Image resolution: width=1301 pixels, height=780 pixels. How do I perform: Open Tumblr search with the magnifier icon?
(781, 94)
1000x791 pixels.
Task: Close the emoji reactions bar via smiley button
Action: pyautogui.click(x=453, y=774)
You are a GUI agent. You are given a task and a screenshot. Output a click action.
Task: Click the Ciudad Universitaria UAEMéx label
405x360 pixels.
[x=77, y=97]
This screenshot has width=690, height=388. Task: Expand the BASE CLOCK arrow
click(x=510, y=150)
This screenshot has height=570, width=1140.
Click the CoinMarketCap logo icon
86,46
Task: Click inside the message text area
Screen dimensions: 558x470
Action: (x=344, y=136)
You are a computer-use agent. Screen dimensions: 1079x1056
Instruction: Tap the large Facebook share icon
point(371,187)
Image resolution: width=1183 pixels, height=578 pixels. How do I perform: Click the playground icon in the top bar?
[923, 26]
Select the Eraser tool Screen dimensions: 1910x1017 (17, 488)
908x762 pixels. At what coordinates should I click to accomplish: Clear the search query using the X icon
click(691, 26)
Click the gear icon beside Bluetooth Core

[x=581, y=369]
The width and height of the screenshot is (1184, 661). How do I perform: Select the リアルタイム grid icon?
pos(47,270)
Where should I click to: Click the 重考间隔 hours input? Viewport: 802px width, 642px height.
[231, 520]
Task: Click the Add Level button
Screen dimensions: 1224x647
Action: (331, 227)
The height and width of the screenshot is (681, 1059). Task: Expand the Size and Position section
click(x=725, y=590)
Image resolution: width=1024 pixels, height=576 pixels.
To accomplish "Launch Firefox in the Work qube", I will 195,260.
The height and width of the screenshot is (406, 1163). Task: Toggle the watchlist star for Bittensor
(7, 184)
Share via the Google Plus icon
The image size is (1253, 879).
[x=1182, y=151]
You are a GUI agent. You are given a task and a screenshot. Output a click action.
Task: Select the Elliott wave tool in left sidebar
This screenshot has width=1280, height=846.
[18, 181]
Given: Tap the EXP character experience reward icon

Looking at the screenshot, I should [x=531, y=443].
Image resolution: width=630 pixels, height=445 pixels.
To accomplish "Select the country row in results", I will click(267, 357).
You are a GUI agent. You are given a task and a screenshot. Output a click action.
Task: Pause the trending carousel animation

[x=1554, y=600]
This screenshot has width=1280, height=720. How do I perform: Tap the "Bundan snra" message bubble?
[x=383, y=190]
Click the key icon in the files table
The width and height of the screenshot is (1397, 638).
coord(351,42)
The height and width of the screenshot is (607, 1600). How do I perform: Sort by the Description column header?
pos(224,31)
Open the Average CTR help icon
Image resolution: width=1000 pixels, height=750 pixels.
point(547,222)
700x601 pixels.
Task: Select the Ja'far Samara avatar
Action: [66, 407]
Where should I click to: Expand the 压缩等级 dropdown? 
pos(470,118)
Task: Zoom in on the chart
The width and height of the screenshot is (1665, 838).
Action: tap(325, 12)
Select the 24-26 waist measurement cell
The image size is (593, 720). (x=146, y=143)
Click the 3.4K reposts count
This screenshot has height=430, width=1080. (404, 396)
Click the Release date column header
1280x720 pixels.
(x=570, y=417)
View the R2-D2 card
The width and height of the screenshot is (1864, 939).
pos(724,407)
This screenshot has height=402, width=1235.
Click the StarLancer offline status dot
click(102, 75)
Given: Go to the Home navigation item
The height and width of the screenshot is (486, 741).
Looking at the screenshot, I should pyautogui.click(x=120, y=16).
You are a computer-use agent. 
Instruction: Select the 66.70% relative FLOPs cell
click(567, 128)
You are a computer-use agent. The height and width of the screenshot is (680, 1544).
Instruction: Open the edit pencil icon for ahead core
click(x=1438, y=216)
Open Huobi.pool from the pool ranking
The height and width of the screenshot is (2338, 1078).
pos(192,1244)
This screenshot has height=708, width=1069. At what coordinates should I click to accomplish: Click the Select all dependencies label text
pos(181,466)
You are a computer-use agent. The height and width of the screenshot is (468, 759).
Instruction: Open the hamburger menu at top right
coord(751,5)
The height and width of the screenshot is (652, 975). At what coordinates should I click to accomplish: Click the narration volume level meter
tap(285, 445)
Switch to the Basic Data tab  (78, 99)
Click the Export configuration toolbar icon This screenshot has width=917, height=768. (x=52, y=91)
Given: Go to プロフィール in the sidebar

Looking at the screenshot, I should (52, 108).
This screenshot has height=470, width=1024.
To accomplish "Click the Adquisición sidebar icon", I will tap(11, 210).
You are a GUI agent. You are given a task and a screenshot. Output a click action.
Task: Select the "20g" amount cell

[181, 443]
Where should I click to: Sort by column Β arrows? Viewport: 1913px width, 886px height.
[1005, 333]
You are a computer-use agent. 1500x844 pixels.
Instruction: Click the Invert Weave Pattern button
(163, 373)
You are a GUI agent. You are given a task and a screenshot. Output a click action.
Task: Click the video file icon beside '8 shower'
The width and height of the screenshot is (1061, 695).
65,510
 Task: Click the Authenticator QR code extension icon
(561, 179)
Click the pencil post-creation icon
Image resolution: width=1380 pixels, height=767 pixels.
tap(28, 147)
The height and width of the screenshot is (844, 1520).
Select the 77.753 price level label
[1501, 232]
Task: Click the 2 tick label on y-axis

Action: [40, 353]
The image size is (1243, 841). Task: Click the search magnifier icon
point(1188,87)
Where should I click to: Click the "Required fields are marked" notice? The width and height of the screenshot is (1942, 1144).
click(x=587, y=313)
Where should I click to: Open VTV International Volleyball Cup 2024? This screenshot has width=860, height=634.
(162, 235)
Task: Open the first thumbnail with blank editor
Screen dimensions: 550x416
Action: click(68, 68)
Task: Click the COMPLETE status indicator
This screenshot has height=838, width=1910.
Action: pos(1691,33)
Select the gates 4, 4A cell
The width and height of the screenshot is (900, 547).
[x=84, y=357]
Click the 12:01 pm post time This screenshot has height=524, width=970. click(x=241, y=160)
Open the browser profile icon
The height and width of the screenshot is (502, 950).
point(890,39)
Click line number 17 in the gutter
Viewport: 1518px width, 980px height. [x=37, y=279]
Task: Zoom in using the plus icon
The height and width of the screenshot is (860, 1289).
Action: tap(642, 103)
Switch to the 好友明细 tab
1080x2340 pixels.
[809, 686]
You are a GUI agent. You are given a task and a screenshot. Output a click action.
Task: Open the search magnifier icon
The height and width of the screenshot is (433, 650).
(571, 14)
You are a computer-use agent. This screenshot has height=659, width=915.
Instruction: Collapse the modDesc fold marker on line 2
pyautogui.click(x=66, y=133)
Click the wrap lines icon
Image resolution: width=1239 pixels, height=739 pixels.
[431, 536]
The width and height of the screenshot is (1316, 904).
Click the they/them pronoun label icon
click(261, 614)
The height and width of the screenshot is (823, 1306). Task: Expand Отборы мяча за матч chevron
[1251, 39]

****************************************

What you have to do:
Every line containing the word "will" should be copied from the material.

Result of the exercise:
To accomplish "Launch Firefox in the Work qube", I will 195,260.
To accomplish "Select the country row in results", I will click(267, 357).
To accomplish "Click the Adquisición sidebar icon", I will tap(11, 210).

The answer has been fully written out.